─── TEXTO PARA LEER ───
El objetivo es el de analizar el surgimiento de redes regionales y transnacionales científicas, políticas, literarias y artísticas a la vez, que apelan al antiimperialismo, el socialismo o el comunismo. Prestaremos especial atención a su papel en la difusión del saber antropológico en Cuba y en Haití, parte constitutiva del trabajo de redefinición de las identidades nacionales y, más allá, de las categorías de la alteridad en la región (inclusive en Estados Unidos). Entre la experiencia práctica (el “savoir-faire”) de la etnología y su difusión (o “faire savoir”) promovida por vías políticas, reflexionaremos también sobre el singular entrelazamiento del pensamiento etnológico y de la palabra política que caracteriza los contextos haitiano y cubano.
─── DATOS SACADOS ───
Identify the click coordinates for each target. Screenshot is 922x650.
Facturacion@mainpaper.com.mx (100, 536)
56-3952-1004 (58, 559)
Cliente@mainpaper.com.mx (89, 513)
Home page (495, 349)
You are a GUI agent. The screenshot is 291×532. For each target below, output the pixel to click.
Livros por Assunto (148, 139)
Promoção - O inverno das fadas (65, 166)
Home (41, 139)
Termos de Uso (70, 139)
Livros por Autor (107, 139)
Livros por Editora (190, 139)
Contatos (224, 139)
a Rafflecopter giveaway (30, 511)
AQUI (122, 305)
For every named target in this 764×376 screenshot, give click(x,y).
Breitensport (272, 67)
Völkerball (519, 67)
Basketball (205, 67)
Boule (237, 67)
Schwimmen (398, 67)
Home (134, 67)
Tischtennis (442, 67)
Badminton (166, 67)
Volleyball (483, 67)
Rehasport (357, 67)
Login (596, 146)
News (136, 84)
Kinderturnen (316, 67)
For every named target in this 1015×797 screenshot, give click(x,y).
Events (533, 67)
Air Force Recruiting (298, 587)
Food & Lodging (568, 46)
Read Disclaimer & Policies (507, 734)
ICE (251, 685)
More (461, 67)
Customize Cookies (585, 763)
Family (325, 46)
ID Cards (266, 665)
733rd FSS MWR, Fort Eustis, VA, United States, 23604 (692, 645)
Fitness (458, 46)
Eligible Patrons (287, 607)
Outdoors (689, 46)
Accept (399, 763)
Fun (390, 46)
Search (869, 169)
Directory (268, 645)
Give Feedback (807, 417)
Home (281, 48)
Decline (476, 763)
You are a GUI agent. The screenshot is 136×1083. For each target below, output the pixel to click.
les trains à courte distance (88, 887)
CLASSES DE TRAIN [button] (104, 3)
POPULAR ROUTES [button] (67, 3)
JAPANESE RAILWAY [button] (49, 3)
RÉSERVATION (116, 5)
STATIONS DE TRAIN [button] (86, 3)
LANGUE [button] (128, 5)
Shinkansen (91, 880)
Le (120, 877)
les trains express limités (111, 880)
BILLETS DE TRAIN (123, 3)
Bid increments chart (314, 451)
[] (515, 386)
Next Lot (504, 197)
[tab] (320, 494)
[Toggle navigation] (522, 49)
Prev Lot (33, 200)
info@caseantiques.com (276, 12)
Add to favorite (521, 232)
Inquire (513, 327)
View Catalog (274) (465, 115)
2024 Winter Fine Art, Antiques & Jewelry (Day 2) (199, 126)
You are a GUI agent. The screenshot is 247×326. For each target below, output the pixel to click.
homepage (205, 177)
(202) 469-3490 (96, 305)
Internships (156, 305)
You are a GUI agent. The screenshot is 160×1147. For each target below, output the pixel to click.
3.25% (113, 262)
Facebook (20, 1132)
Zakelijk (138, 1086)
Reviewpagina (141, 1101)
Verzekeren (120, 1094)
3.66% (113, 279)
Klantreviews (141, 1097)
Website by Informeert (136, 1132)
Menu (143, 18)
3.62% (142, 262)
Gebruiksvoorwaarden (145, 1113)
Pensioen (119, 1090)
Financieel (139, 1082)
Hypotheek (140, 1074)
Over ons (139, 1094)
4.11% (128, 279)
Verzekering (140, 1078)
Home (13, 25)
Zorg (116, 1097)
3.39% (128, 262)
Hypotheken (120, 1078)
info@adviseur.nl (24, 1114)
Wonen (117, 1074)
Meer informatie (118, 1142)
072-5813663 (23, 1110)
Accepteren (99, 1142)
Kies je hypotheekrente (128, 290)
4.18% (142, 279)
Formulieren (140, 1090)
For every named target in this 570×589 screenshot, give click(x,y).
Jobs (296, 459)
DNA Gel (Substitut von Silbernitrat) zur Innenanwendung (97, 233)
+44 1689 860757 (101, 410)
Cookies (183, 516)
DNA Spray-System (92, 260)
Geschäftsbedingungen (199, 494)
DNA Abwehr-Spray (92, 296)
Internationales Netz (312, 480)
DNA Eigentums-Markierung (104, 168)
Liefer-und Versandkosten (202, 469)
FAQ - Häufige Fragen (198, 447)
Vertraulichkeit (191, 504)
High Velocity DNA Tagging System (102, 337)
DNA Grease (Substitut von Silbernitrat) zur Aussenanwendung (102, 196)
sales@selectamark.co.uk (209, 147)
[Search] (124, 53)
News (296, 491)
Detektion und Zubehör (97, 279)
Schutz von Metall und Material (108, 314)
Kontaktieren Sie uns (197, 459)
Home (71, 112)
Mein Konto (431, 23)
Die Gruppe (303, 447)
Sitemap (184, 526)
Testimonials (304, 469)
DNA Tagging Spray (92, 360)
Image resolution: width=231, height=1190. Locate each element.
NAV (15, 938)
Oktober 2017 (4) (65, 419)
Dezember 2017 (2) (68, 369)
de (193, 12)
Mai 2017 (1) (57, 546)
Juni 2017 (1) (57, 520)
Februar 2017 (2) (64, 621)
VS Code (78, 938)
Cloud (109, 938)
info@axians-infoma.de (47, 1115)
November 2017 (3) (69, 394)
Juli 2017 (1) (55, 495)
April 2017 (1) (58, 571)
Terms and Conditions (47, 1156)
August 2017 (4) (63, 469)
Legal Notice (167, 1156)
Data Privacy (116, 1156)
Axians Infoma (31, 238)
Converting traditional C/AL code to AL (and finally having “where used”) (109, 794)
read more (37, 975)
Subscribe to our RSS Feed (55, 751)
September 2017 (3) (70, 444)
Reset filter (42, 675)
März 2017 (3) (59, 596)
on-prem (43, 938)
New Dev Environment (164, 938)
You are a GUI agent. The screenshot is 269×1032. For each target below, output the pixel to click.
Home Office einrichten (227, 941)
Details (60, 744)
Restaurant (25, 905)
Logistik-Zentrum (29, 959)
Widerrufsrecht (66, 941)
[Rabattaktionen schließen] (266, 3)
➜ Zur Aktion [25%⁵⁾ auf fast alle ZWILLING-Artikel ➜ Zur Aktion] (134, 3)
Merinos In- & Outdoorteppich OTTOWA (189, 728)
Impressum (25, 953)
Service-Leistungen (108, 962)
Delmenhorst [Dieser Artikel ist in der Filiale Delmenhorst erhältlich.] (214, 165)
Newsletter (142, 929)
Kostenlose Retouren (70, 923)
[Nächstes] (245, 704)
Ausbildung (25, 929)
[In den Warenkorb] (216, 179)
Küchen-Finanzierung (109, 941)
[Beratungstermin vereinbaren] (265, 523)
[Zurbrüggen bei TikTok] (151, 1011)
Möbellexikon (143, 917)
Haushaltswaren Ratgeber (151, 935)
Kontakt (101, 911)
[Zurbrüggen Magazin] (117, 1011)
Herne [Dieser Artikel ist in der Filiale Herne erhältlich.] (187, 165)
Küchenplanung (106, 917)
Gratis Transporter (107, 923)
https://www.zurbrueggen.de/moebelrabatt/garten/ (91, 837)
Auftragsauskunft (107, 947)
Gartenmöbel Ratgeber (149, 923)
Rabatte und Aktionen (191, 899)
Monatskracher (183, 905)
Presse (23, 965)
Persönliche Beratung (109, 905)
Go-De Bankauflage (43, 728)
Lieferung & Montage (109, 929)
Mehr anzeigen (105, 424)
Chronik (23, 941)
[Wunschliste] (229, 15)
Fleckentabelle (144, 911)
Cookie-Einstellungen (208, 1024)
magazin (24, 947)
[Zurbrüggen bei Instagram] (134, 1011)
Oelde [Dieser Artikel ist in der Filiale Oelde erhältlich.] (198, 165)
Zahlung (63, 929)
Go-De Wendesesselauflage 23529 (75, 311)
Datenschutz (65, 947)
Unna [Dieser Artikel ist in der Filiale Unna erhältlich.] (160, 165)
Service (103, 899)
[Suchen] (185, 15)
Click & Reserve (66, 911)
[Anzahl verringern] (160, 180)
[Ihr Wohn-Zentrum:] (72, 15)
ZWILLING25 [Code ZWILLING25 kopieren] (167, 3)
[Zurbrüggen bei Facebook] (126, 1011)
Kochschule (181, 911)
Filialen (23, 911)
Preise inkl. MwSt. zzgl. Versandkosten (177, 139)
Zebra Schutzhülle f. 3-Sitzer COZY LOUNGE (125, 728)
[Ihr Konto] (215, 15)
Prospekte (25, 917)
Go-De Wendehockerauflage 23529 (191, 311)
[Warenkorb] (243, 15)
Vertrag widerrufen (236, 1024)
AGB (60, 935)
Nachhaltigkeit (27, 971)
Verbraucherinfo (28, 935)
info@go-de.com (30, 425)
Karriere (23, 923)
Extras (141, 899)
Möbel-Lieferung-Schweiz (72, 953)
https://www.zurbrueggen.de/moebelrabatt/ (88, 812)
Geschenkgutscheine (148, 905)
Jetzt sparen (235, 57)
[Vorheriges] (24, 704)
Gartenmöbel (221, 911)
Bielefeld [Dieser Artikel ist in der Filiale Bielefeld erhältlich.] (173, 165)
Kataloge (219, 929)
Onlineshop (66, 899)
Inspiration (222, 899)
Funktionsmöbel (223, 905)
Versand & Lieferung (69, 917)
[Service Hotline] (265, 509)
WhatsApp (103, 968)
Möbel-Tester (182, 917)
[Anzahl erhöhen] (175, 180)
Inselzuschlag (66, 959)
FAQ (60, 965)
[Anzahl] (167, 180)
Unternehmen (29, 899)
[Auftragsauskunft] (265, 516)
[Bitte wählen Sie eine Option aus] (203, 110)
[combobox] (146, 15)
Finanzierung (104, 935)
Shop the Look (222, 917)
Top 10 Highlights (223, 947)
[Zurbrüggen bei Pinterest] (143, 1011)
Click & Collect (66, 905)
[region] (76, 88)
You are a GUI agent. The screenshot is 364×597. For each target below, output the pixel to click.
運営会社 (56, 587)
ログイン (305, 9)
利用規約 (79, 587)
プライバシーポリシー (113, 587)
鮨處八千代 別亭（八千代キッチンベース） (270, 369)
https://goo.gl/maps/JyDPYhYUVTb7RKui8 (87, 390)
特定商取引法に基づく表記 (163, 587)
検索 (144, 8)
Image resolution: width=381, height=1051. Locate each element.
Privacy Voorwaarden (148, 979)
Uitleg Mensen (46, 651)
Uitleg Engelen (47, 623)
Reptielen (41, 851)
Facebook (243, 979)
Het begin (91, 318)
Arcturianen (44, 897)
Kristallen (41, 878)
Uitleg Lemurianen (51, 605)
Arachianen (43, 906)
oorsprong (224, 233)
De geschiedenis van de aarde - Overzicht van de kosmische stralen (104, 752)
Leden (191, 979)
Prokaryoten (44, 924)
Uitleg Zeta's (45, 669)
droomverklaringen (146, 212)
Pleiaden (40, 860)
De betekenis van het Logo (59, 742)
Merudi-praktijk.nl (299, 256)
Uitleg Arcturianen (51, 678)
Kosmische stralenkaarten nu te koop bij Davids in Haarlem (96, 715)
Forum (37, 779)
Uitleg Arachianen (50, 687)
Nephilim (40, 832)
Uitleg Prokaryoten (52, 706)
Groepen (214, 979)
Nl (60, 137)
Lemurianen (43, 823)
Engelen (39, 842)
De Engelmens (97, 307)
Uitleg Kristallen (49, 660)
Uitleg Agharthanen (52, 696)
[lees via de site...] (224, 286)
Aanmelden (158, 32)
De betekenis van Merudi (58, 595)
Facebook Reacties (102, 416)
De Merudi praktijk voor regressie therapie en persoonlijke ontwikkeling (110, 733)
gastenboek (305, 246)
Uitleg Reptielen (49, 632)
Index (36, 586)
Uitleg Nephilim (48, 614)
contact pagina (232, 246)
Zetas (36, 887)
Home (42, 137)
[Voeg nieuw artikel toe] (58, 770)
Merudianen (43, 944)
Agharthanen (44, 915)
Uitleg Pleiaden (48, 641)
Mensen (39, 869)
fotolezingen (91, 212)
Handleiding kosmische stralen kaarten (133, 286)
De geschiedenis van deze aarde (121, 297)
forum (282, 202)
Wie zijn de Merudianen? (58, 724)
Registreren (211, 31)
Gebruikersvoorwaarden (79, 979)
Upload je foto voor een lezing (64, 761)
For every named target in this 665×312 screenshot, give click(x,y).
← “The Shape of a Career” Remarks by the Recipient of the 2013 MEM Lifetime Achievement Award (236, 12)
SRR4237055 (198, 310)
───
**TAREA A:**
Transcribe del texto sobre Cuba y Haití el tramo que empieza en las palabras que traen "El objetivo es" y termina justo después de "haitiano y cubano.".
**TAREA B:**
Retoma el texto sobre Cuba y Haití justo donde se detiene y sigue escribiéndolo.
No te hace falta el material para nada.

**RESULTADO A:**
El objetivo es el de analizar el surgimiento de redes regionales y transnacionales científicas, políticas, literarias y artísticas a la vez, que apelan al antiimperialismo, el socialismo o el comunismo. Prestaremos especial atención a su papel en la difusión del saber antropológico en Cuba y en Haití, parte constitutiva del trabajo de redefinición de las identidades nacionales y, más allá, de las categorías de la alteridad en la región (inclusive en Estados Unidos). Entre la experiencia práctica (el “savoir-faire”) de la etnología y su difusión (o “faire savoir”) promovida por vías políticas, reflexionaremos también sobre el singular entrelazamiento del pensamiento etnológico y de la palabra política que caracteriza los contextos haitiano y cubano.

**RESULTADO B:**
Salir de la raza, decir la nación

En las últimas décadas del siglo XIX surge en Haití y en Cuba una concepción del ser humano que se aleja paulatinamente de los enfoques centrados en la dimensión estrictamente física y se orienta hacia un acercamiento que reintegra a la historia y la lingüística en el análisis de las relaciones sociales. Este camino, común entonces a otros contextos y complementado por los recientes aportes de la sociología, de la psicología, de la arqueología y de la etnografía africanista, orienta una reflexión antropológica que, en sus diversas formas, va a desempeñar un papel considerable en la elaboración de las identidades nacionales haitiana y cubana. Polígrafa y comprometida, dicha reflexión se constituye en “cultura antropológica” específica (Krotz 1993: 10).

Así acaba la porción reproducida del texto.